▸ EXERCISE REQUIREMENTS: Quote exactly the lines spanning from the top of the data below to the line that contains "Aide sociale et pensions (136, 102)", including both.

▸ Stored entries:
*** Begin section ***
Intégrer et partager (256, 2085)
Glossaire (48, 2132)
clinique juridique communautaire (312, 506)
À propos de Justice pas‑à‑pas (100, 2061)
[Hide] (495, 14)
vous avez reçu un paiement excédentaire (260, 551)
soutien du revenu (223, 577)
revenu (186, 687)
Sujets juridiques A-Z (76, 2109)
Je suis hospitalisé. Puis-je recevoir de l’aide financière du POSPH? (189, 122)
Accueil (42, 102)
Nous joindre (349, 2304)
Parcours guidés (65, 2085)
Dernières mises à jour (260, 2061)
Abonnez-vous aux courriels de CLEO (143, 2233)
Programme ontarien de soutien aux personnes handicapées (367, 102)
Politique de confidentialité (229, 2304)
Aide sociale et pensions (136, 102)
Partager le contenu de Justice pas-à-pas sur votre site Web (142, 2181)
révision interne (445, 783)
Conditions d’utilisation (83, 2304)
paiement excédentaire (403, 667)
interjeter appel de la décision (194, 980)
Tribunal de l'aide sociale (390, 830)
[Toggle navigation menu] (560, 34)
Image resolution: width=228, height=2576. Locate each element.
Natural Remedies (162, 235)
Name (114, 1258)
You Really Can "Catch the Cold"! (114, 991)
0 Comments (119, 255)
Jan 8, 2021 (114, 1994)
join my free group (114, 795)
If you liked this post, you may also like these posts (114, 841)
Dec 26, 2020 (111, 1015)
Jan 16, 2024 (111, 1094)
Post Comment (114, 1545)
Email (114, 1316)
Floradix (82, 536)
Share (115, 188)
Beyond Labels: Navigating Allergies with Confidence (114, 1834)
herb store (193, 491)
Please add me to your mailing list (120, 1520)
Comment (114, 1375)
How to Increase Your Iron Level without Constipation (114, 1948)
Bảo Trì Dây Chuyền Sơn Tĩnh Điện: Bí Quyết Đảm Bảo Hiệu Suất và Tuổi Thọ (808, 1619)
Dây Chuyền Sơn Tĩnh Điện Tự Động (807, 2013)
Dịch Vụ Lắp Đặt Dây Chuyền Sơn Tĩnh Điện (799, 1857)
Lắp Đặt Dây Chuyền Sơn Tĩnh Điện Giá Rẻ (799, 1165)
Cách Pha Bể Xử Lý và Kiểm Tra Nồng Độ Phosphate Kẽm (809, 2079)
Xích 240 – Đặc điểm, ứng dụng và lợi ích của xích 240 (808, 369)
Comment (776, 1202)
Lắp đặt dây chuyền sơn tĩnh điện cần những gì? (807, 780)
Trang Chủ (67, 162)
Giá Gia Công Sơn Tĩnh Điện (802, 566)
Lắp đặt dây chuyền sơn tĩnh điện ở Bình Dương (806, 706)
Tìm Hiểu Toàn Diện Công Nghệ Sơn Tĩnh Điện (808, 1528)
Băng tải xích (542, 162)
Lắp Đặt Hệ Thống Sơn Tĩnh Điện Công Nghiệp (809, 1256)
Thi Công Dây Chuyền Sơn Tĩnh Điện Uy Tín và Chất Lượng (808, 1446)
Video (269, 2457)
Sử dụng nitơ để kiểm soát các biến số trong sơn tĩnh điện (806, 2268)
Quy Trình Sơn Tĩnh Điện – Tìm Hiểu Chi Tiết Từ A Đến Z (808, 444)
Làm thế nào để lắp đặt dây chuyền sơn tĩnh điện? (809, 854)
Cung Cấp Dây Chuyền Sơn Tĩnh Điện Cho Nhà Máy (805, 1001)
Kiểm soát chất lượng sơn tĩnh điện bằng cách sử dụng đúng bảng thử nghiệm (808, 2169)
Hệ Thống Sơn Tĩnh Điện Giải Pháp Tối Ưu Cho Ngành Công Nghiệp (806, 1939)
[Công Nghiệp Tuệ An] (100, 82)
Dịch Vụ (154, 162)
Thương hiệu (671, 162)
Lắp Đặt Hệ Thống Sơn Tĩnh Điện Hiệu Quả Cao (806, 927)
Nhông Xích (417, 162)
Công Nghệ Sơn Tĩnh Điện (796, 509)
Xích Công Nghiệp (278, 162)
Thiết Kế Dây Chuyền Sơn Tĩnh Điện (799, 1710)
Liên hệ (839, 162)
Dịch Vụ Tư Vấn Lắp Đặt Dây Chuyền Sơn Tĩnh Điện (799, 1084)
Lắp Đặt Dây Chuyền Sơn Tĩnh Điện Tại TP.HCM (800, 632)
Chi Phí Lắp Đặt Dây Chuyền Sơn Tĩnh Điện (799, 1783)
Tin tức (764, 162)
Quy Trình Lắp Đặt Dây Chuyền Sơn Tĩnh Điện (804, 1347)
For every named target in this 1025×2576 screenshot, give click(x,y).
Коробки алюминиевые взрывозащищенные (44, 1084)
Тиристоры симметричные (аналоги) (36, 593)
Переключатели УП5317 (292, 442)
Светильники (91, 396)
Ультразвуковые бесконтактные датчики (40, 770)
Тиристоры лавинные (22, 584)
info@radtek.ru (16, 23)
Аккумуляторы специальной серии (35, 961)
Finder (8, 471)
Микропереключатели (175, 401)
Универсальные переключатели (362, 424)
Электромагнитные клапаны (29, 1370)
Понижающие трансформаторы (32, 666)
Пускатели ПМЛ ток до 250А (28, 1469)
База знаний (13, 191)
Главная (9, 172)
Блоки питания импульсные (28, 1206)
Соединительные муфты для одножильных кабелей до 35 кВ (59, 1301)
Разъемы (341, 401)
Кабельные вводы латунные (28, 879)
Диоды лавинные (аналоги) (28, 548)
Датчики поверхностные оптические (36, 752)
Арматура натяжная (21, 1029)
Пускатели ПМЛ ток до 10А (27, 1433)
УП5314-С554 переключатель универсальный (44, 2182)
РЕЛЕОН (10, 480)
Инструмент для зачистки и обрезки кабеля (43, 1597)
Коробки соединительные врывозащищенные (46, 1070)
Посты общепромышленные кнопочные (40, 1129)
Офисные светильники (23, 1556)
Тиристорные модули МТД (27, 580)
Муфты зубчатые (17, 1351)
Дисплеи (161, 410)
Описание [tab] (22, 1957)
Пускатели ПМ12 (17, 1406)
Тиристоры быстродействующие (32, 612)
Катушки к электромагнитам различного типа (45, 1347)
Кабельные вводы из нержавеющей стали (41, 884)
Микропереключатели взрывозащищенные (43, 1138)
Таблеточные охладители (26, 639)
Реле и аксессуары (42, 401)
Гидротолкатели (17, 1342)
*** End section ***
▸ REPLY TO THE EXERCISE:
Intégrer et partager (256, 2085)
Glossaire (48, 2132)
clinique juridique communautaire (312, 506)
À propos de Justice pas‑à‑pas (100, 2061)
[Hide] (495, 14)
vous avez reçu un paiement excédentaire (260, 551)
soutien du revenu (223, 577)
revenu (186, 687)
Sujets juridiques A-Z (76, 2109)
Je suis hospitalisé. Puis-je recevoir de l’aide financière du POSPH? (189, 122)
Accueil (42, 102)
Nous joindre (349, 2304)
Parcours guidés (65, 2085)
Dernières mises à jour (260, 2061)
Abonnez-vous aux courriels de CLEO (143, 2233)
Programme ontarien de soutien aux personnes handicapées (367, 102)
Politique de confidentialité (229, 2304)
Aide sociale et pensions (136, 102)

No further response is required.